- Dataset records:

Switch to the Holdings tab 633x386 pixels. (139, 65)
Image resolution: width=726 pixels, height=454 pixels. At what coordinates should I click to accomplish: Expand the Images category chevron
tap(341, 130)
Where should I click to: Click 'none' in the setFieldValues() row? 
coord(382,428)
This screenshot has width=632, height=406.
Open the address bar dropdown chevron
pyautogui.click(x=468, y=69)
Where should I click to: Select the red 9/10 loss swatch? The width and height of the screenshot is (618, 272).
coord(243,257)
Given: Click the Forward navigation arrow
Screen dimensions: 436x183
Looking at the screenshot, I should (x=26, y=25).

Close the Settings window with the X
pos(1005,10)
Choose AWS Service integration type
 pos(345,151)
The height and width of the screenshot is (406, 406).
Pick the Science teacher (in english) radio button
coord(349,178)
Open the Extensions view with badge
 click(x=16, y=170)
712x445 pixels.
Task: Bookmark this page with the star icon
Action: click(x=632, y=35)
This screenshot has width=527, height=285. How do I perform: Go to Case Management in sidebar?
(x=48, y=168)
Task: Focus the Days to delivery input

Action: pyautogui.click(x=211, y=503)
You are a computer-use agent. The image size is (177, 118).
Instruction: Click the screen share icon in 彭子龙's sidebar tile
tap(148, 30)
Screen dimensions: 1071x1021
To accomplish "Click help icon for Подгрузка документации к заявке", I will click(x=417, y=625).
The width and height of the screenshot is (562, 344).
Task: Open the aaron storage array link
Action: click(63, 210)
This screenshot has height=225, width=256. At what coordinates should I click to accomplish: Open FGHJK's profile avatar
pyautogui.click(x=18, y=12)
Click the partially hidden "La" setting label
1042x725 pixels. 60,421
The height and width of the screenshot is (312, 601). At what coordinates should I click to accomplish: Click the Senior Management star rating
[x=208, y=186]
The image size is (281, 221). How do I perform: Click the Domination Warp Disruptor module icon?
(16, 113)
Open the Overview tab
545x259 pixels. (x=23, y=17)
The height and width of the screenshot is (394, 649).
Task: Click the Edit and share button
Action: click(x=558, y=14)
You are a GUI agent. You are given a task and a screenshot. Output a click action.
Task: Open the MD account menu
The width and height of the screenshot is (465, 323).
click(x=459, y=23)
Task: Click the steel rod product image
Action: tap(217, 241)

- Your goal:
Could you output every record above exactly as written?

- Task response:
Switch to the Holdings tab 633x386 pixels. (139, 65)
Image resolution: width=726 pixels, height=454 pixels. At what coordinates should I click to accomplish: Expand the Images category chevron
tap(341, 130)
Where should I click to: Click 'none' in the setFieldValues() row? 
coord(382,428)
This screenshot has width=632, height=406.
Open the address bar dropdown chevron
pyautogui.click(x=468, y=69)
Where should I click to: Select the red 9/10 loss swatch? The width and height of the screenshot is (618, 272).
coord(243,257)
Given: Click the Forward navigation arrow
Screen dimensions: 436x183
Looking at the screenshot, I should (x=26, y=25).

Close the Settings window with the X
pos(1005,10)
Choose AWS Service integration type
 pos(345,151)
The height and width of the screenshot is (406, 406).
Pick the Science teacher (in english) radio button
coord(349,178)
Open the Extensions view with badge
 click(x=16, y=170)
712x445 pixels.
Task: Bookmark this page with the star icon
Action: click(x=632, y=35)
This screenshot has width=527, height=285. How do I perform: Go to Case Management in sidebar?
(x=48, y=168)
Task: Focus the Days to delivery input

Action: pyautogui.click(x=211, y=503)
You are a computer-use agent. The image size is (177, 118).
Instruction: Click the screen share icon in 彭子龙's sidebar tile
tap(148, 30)
Screen dimensions: 1071x1021
To accomplish "Click help icon for Подгрузка документации к заявке", I will click(x=417, y=625).
The width and height of the screenshot is (562, 344).
Task: Open the aaron storage array link
Action: click(63, 210)
This screenshot has height=225, width=256. At what coordinates should I click to accomplish: Open FGHJK's profile avatar
pyautogui.click(x=18, y=12)
Click the partially hidden "La" setting label
1042x725 pixels. 60,421
The height and width of the screenshot is (312, 601). At what coordinates should I click to accomplish: Click the Senior Management star rating
[x=208, y=186]
The image size is (281, 221). How do I perform: Click the Domination Warp Disruptor module icon?
(16, 113)
Open the Overview tab
545x259 pixels. (x=23, y=17)
The height and width of the screenshot is (394, 649).
Task: Click the Edit and share button
Action: click(x=558, y=14)
You are a GUI agent. You are given a task and a screenshot. Output a click action.
Task: Open the MD account menu
The width and height of the screenshot is (465, 323).
click(x=459, y=23)
Task: Click the steel rod product image
Action: tap(217, 241)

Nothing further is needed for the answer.